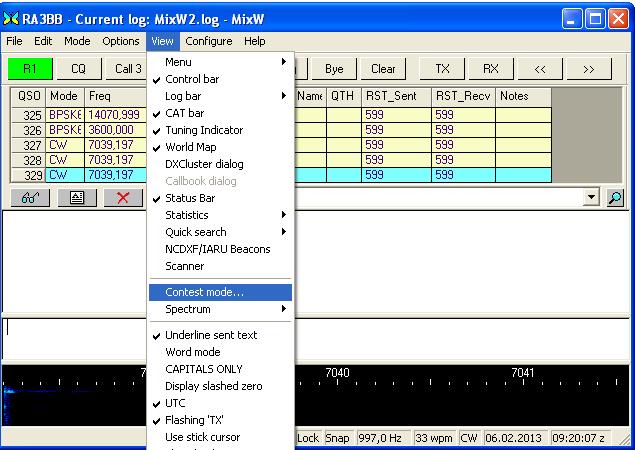Uncheck the World Map menu option
This screenshot has width=635, height=450.
(192, 147)
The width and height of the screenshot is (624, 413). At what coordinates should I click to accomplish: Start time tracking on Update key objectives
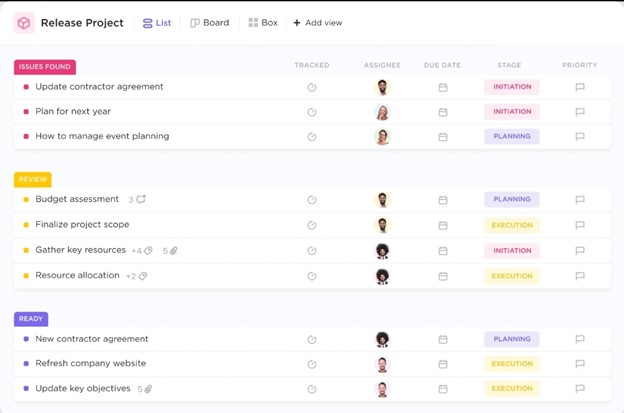(x=312, y=389)
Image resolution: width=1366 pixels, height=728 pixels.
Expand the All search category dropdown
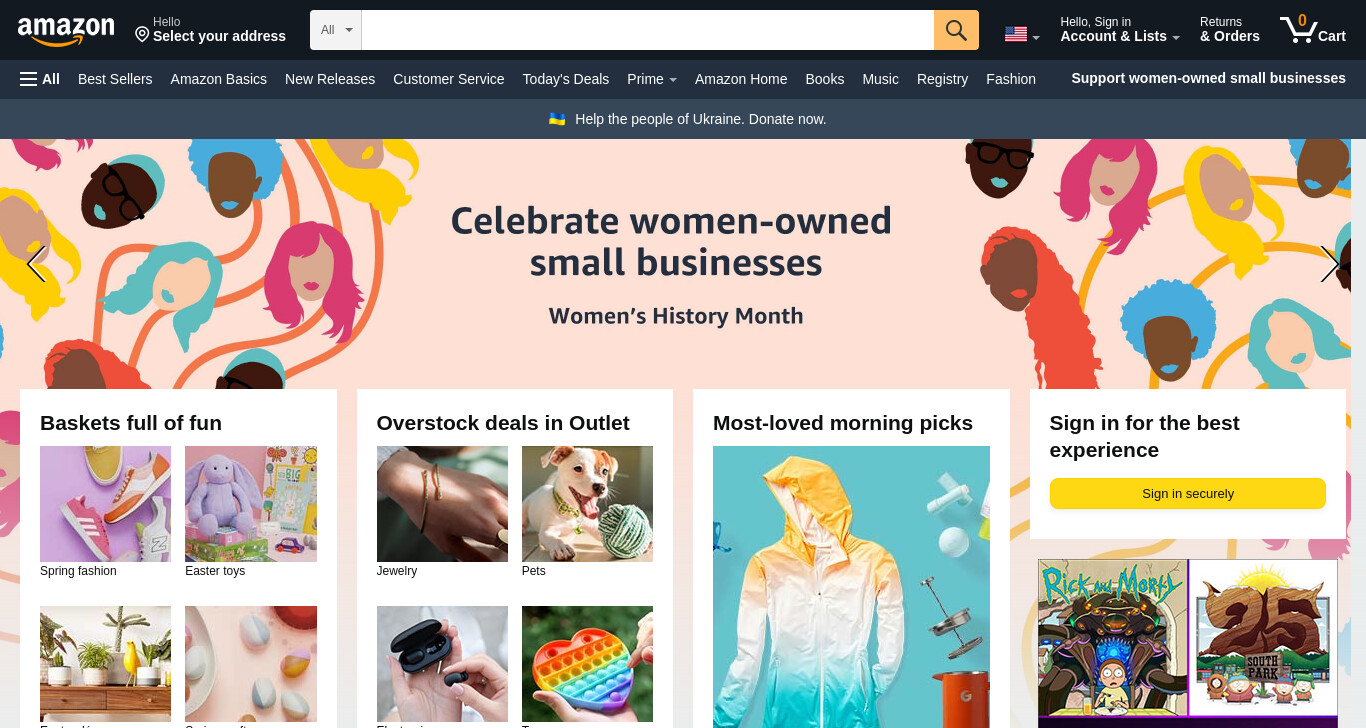(x=336, y=30)
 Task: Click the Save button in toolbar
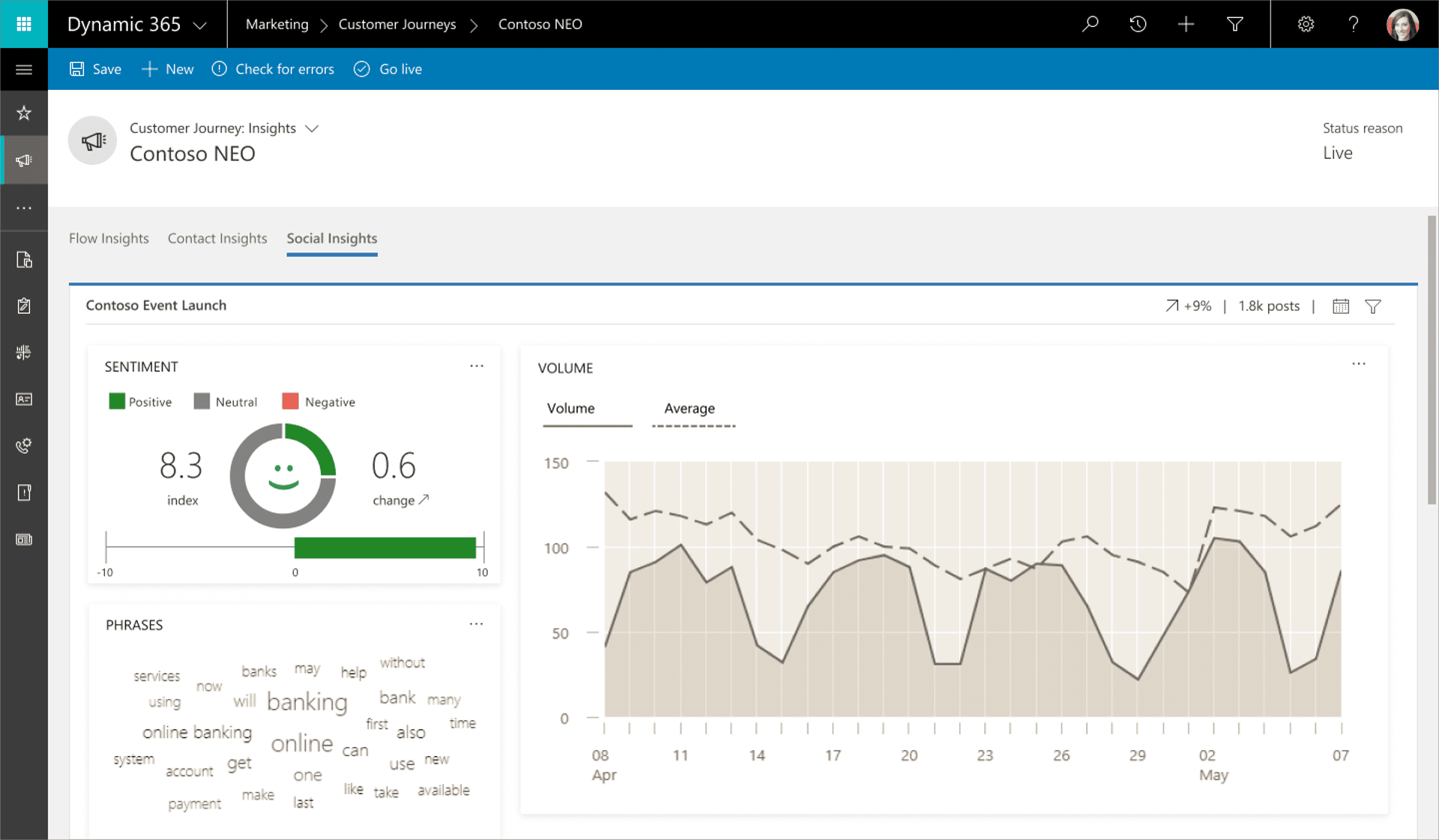tap(95, 69)

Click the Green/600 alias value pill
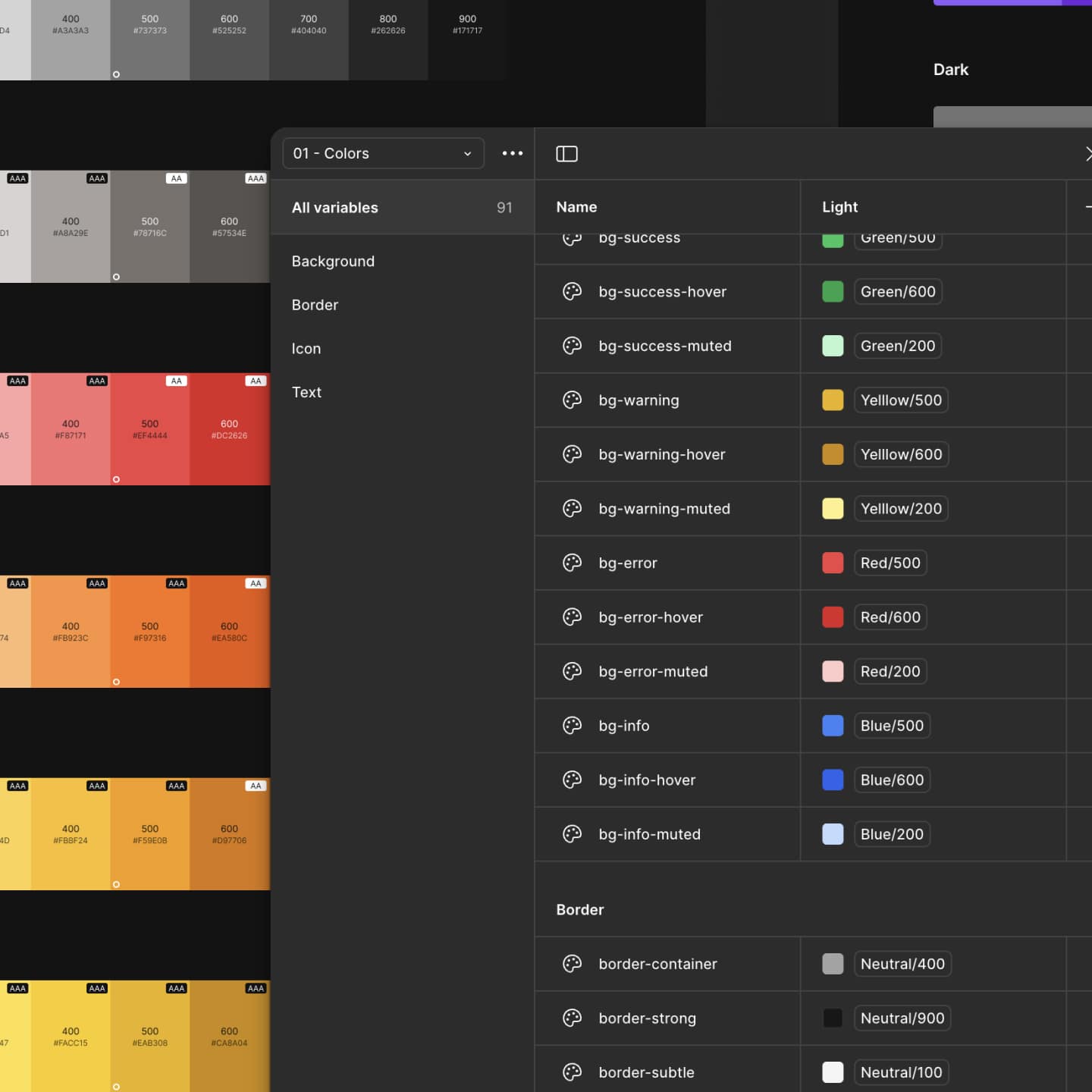(897, 292)
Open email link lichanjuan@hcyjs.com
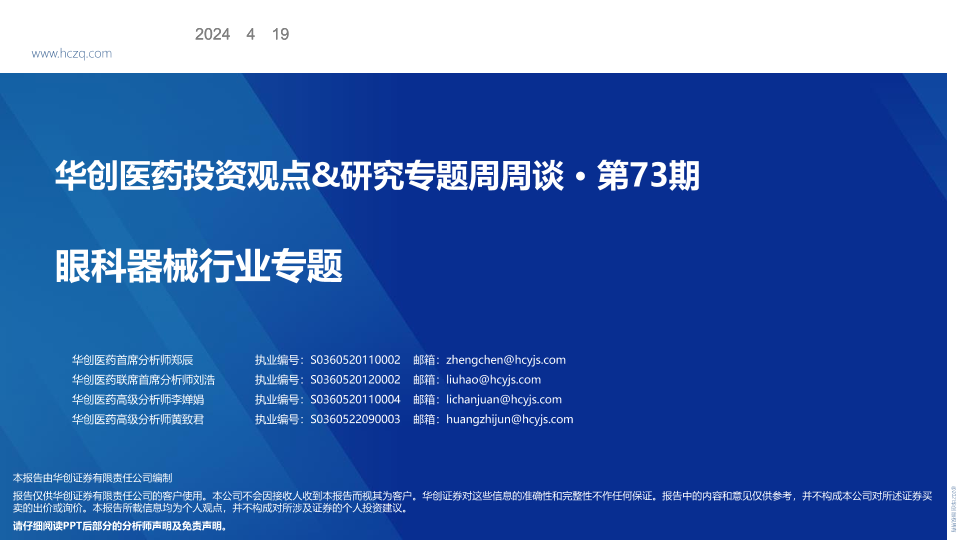The height and width of the screenshot is (540, 960). point(503,400)
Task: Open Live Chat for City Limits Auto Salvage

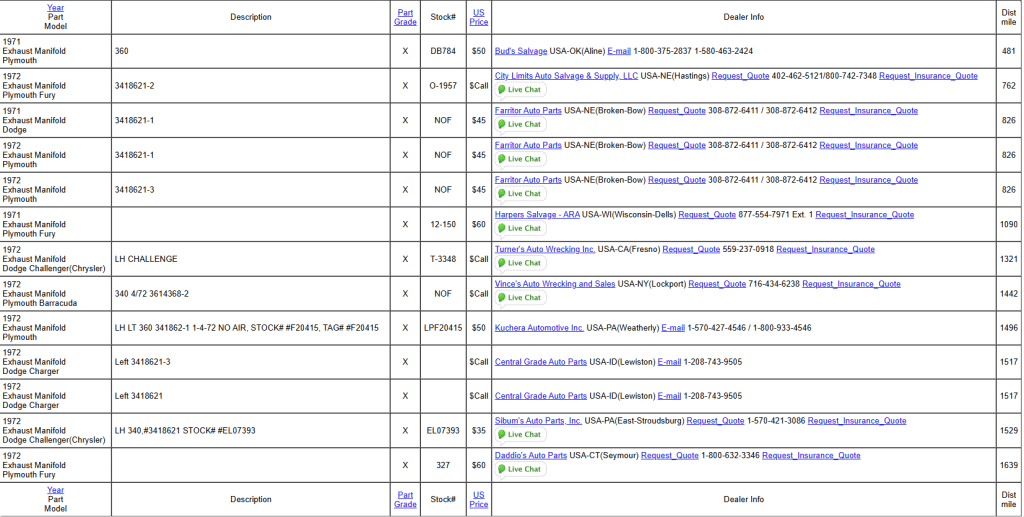Action: pos(520,90)
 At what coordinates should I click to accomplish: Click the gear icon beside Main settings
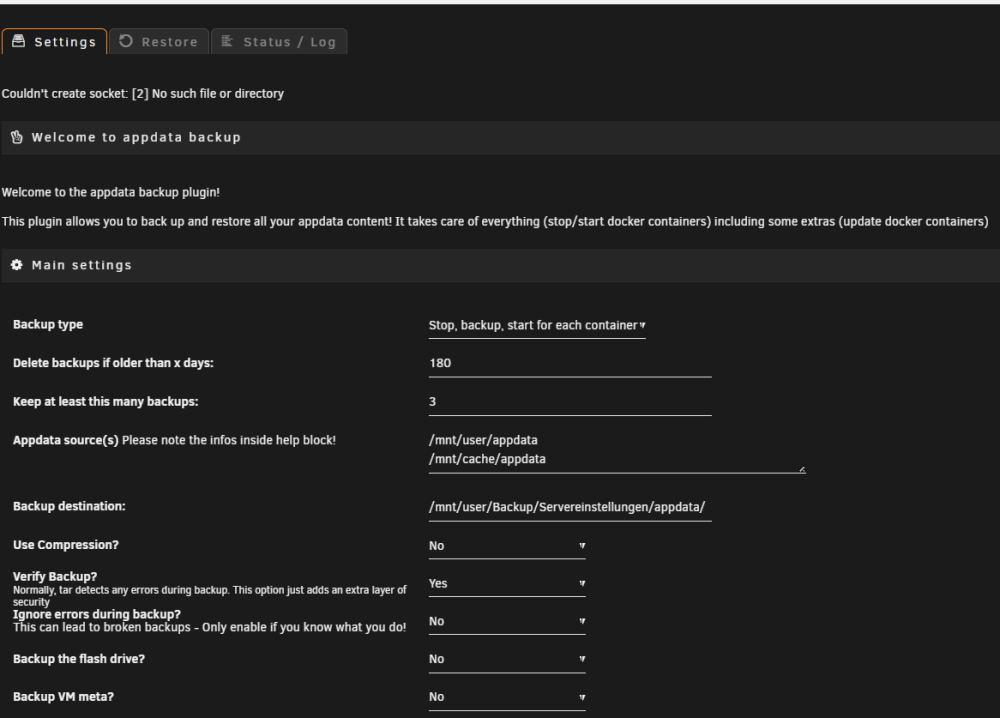17,265
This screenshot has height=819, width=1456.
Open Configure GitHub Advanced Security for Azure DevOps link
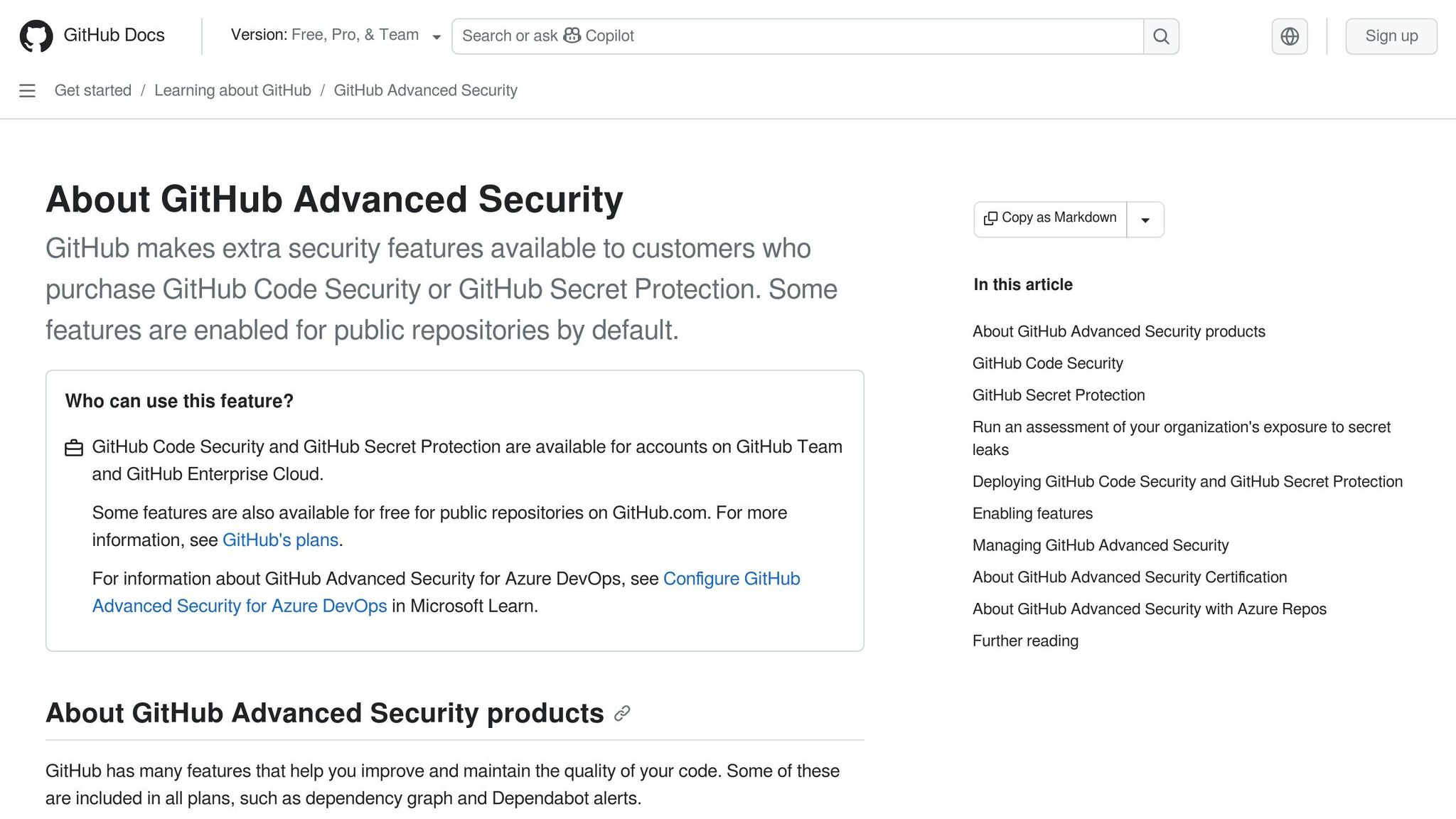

[Work required]:
Exactly the lines from the one with "The width and" through the end of the records are to be repeated, both ends included, and pictures are to be omitted.

[The answer]:
The width and height of the screenshot is (624, 413). At what coordinates should I click to accomplish: Start time tracking on Update key objectives
(x=312, y=389)
Image resolution: width=1366 pixels, height=728 pixels.
Expand the All search category dropdown
(x=336, y=30)
 Task: Click the Save button in toolbar
tap(95, 69)

Click the Green/600 alias value pill
(897, 292)
Open email link lichanjuan@hcyjs.com
The height and width of the screenshot is (540, 960). point(503,400)
Task: Open Live Chat for City Limits Auto Salvage

Action: pos(520,90)
 At what coordinates should I click to accomplish: Click the gear icon beside Main settings
17,265
This screenshot has height=819, width=1456.
Open Configure GitHub Advanced Security for Azure DevOps link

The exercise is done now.